Zango, formerly known as 180solutions, this spring started offering streams of Warner Bros. Webisodes to consumers who agreed to download Zango's software, which serves pop-up ads based on Web-surfing behavior.
Warner Bros. and Zango also teamed for games, with Warner Bros. placing ads for downloads of Zango games on a section of its Web site aimed at children; users who clicked on the games were directed to a site that invited them to download Zango's ad-serving software.
Warner Bros. said it ended the relationship because Zango had not provided a third-party certification that its business practices met Warner Bros. standards. "While we respect Zango's effort to change its business model, we also take our responsibility to children and parents very seriously. Unfortunately, despite the initial assurance we sought and received from Zango, they have been unable to provide the third party certification we require to continue the relationship," the company said Friday in a statement. A Zango spokesperson also said Friday that the deal between the companies had ended.
Late last year, Zango said it intended to seek certification from Truste, a nonprofit that maintains a whitelist of adware companies that follow its guidelines--which require full disclosure to consumers before installation, opt-in consent, and an easy uninstall mechanism. As of late last week, Truste had not given Zango its seal of approval.
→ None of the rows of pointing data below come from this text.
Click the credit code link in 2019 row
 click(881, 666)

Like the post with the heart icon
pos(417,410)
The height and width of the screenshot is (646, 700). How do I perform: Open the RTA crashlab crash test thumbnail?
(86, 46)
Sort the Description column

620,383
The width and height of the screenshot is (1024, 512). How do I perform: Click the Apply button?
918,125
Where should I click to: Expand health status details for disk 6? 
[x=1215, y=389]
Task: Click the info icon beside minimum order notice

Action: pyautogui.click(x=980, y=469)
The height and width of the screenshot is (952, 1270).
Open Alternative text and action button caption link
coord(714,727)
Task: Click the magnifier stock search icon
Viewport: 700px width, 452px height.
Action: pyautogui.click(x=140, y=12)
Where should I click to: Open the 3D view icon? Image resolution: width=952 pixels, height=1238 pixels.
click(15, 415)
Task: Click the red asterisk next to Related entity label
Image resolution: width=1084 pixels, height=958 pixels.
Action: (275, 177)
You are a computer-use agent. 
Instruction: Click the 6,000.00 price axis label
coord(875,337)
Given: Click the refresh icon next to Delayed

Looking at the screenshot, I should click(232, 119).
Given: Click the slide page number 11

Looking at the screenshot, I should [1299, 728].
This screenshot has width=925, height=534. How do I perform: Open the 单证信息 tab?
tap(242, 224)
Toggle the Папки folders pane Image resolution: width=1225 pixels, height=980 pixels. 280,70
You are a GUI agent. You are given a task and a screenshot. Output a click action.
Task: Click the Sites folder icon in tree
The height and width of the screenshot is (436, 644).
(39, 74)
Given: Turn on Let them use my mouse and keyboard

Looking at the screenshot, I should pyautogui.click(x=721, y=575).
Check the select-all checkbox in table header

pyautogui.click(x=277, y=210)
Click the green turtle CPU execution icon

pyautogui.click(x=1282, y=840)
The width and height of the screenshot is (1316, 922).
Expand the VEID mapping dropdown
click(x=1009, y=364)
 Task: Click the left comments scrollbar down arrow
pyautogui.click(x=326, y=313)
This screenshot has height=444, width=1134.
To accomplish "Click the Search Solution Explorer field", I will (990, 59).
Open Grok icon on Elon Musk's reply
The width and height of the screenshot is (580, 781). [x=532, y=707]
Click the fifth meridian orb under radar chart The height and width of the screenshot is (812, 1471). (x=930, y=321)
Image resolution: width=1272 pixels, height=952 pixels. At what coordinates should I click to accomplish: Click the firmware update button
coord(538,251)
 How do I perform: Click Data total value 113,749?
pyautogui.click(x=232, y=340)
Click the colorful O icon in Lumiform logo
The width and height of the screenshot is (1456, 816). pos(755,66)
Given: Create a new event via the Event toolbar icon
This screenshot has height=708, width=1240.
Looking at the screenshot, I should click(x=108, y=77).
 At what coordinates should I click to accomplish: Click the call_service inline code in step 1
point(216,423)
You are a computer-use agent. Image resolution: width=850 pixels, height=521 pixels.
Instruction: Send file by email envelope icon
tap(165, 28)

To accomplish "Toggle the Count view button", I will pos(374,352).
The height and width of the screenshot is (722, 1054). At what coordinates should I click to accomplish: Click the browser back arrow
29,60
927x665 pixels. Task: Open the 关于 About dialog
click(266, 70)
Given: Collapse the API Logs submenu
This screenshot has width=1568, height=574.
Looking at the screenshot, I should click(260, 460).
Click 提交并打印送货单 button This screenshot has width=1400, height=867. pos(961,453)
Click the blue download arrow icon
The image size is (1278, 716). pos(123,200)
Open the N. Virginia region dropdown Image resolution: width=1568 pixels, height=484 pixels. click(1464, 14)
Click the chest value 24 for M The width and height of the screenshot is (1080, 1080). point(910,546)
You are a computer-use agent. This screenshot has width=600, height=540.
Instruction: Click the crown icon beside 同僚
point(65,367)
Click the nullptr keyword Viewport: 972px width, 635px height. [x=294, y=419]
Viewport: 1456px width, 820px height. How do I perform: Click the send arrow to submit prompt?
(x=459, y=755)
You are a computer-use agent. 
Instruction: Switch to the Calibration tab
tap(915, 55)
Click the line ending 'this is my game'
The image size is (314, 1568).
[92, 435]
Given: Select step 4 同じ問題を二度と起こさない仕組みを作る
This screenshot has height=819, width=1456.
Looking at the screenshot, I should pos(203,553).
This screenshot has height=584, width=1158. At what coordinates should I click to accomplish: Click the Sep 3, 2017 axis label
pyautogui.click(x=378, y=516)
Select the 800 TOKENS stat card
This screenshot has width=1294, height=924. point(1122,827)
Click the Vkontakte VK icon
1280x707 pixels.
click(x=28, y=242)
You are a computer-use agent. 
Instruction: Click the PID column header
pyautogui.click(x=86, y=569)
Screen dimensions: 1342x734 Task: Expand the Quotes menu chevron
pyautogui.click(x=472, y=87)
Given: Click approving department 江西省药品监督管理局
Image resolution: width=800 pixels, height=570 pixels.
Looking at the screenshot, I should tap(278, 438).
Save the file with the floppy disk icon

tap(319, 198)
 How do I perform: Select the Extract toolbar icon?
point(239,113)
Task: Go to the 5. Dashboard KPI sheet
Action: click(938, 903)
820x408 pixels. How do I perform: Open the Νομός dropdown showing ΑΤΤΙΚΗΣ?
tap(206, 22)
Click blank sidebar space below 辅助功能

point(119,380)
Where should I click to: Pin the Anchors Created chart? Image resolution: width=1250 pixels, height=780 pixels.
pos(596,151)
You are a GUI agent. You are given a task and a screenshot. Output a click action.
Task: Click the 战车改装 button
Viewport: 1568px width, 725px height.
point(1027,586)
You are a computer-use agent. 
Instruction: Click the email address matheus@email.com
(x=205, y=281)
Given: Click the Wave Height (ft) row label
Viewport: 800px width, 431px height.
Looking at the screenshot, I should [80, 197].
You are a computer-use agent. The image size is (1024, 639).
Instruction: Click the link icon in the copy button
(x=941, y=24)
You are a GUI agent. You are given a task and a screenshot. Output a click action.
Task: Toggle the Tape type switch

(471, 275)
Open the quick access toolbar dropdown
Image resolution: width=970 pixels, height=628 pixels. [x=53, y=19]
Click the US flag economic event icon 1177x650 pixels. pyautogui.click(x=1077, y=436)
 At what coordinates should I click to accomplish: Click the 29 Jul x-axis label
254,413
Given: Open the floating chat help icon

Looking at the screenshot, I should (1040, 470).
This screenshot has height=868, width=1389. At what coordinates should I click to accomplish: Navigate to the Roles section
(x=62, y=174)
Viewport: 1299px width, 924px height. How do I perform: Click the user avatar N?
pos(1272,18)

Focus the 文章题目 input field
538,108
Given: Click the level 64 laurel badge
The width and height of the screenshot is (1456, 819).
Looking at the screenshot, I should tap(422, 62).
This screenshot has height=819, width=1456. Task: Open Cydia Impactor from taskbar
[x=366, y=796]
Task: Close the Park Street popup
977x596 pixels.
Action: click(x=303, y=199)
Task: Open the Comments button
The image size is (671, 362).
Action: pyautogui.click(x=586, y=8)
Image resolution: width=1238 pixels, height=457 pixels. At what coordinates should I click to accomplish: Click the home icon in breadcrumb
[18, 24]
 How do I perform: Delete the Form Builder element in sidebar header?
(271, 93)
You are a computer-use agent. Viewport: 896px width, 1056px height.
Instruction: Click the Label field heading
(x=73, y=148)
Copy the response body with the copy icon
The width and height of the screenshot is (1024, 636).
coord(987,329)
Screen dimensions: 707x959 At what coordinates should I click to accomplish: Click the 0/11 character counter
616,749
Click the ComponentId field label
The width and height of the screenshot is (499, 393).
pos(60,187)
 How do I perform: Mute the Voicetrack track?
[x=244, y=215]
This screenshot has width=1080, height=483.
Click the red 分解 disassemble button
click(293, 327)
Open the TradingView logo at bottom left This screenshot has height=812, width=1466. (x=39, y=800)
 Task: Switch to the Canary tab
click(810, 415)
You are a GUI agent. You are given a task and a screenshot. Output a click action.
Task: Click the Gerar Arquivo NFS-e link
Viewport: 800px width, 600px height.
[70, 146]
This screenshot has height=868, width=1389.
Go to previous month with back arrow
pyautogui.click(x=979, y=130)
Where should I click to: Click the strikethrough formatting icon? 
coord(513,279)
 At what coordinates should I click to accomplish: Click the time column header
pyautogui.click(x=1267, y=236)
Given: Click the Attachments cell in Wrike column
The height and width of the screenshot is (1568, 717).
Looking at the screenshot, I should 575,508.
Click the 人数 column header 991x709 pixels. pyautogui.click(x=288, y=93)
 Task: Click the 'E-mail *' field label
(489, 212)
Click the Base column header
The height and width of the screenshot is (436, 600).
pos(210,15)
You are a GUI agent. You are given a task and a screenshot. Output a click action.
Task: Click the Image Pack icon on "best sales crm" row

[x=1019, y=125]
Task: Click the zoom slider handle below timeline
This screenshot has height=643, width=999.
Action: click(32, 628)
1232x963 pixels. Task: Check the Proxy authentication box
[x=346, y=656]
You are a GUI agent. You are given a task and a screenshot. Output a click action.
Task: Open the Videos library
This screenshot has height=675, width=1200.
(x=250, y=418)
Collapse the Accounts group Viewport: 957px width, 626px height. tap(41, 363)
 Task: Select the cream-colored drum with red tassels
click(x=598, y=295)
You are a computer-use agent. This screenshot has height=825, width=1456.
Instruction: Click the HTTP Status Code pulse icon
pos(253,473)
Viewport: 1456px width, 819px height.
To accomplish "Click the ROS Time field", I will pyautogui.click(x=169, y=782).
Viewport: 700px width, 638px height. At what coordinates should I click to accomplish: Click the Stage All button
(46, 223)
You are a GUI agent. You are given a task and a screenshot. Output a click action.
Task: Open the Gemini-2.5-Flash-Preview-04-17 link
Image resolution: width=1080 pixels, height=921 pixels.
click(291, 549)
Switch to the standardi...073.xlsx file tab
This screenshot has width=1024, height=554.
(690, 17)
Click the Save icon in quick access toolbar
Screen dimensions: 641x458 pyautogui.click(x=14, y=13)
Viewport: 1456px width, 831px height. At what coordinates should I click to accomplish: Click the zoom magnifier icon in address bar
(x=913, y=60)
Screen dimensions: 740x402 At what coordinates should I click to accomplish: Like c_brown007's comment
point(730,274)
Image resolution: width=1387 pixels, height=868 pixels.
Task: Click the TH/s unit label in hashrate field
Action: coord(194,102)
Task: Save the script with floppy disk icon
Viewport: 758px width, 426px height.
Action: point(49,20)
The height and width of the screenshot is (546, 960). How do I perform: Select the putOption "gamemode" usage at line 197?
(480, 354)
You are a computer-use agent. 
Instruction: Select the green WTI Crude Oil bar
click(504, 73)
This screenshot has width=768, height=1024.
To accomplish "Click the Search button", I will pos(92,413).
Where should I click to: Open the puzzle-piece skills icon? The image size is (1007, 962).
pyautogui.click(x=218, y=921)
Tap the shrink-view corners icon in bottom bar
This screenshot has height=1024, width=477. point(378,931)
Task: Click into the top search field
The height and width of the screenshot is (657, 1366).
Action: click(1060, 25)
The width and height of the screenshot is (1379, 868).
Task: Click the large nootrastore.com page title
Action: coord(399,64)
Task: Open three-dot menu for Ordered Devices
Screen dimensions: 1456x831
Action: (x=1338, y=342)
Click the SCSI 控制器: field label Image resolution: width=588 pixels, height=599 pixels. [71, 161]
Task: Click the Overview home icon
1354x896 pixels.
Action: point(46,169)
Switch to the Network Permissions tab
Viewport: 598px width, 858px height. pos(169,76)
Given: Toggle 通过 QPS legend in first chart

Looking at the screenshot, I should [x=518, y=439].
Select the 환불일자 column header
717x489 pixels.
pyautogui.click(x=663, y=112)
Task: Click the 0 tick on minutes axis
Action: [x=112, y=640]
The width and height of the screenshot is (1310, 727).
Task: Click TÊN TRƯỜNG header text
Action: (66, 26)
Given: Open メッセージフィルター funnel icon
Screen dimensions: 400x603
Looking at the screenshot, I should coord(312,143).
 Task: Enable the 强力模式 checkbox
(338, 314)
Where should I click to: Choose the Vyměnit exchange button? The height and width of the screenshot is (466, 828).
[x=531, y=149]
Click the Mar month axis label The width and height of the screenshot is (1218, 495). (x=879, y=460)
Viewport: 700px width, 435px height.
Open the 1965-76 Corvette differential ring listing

Consumer groups have frequently criticized Zango, charging that the company's ad-serving software is often installed without consent. The Center for Democracy & Technology earlier this year filed a complaint against the company with the FTC, charging that it engages in "distribution practices that appear to be broadly unethical and in many cases, illegal."
Zango's stated policy requires users to opt-in to receive the software, and users who visit Zango.com are asked for their permission before any ad-serving software is installed. But the company also distributes via affiliates, many of whom have been accused of doing drive-by installations without first obtaining consumers' permission.
Zango maintains that it severs relationships with affiliates who sneak the software onto consumers' computers, but consumer advocates charge that the company doesn't do enough to police its affiliates.
By Friday, Warner Bros. content--video clips of the soap opera "Deception," and the animated show "Medical Island"--had been removed from Zango.com. The shows, which went live at the end of April, had previously been available to consumers who visited Zango.com and downloaded the company's ad-serving software.